- Direction
Please reproduce, word for word, the section of the Benin Bronzes passage that runs from "In September 1897, the" to "complex pagan faith.".

- Source extract

** Start **

During the latter decades of the eighteenth century this era of first contacts and artistic borrowings began to give way to a new age of empire. Fired by a new self-confidence born of the rationalism of the Enlightenment, Europeans came to regard their civilisation as exceptional. As a result of the Industrial Revolution a huge gulf opened up between European technologies and those available to Asians, Africans and others. The nineteenth century, the era of the European empires, thus became the age shaped by a cult of progress, one in which artists struggled to make sense of vast and transformative changes – the rise of the factory, rapid urbanisation and the subjugation of other peoples. We look more closely at artistic innovations and individual artist’s responses to post-industrial modernisation in Part Two: The Cult of Progress.

1

FIRST CONTACT

1. One of the thousands of brass plaques looted from the royal palace of Benin in 1897. This plaque, now in the British Museum, shows the Oba (king) with four of his attendants.

VICTORIAN DISBELIEF

In September 1897, the year of Queen Victoria’s Diamond Jubilee, hundreds of carved ivory statues and brass plaques were put on display at the British Museum. Alongside the statues and plaques were ceremonial heads and animal figures, all intricately cast in a copper-rich brass alloy. Together they were exhibited in a room normally reserved for public lectures. Although makeshift and temporary, the exhibition was hugely popular, in large part because it allowed the Victorian public an opportunity to encounter the greatest treasures of an ancient and once mighty civilisation that had recently been the focus of a huge amount of press attention. The faces depicted in the plaques and sculptures were those of its kings and queens, and around them were arrayed images of soldiers, traders and hunters, along with the symbols of a complex pagan faith.

To educated Europeans of the late nineteenth century, steeped in classical learning, antique sculptures and reliefs such as these, the artistic fruits of a highly sophisticated casting technique, were hallmarks of a true civilisation. However, what instantly troubled the public who came to view these treasures, and the reporters who were dispatched to the British Museum from both national and local newspapers, was that these stupendous works of art had been generated by an African civilisation, and in the late nineteenth century almost everyone in Europe believed that Africans lacked both the cultural sophistication to appreciate great art and the technical skills required to create it.

The Benin Bronzes, as they became known – despite being made from brass – arrived in London as the booty of war. Eight months earlier, a British military force, 1,200-strong, had invaded the ancient west African kingdom of Benin, home of the Edo people, and besieged then sacked their capital, Benin City. Ostensibly, the invasion had been launched to avenge the lives of British soldiers and officials who had been killed during an ambush of an earlier expedition. In reality this was merely the pretext. Underlying the decision to attack Benin were British ambitions to control the trade in palm oil and other commodities as London extended control over what was then the British Niger Coast Protectorate, part of modern-day Nigeria. After the fall of Benin City, the expeditionary force – which was largely made up of troops from the Royal Marines – looted the royal palace. Later, the palace, other public buildings and a great many private homes were destroyed by a fire that may or may not have been started accidentally. Also lost to the flames were sections of Benin City’s once imposing defensive walls. Oba Ovonramwen, the king of Benin, whose predecessors are the central subjects of the Benin Bronzes, was deposed and arrested.

2. Oba Ovonramwen in chains on the deck of the British ship HMS Ivy. He was never to return to his kingdom, dying in exile in 1914.

** End **

Element and text position information:
** Start **

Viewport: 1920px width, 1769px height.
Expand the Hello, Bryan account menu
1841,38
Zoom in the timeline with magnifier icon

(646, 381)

** End **

- Reply to the task
In September 1897, the year of Queen Victoria’s Diamond Jubilee, hundreds of carved ivory statues and brass plaques were put on display at the British Museum. Alongside the statues and plaques were ceremonial heads and animal figures, all intricately cast in a copper-rich brass alloy. Together they were exhibited in a room normally reserved for public lectures. Although makeshift and temporary, the exhibition was hugely popular, in large part because it allowed the Victorian public an opportunity to encounter the greatest treasures of an ancient and once mighty civilisation that had recently been the focus of a huge amount of press attention. The faces depicted in the plaques and sculptures were those of its kings and queens, and around them were arrayed images of soldiers, traders and hunters, along with the symbols of a complex pagan faith.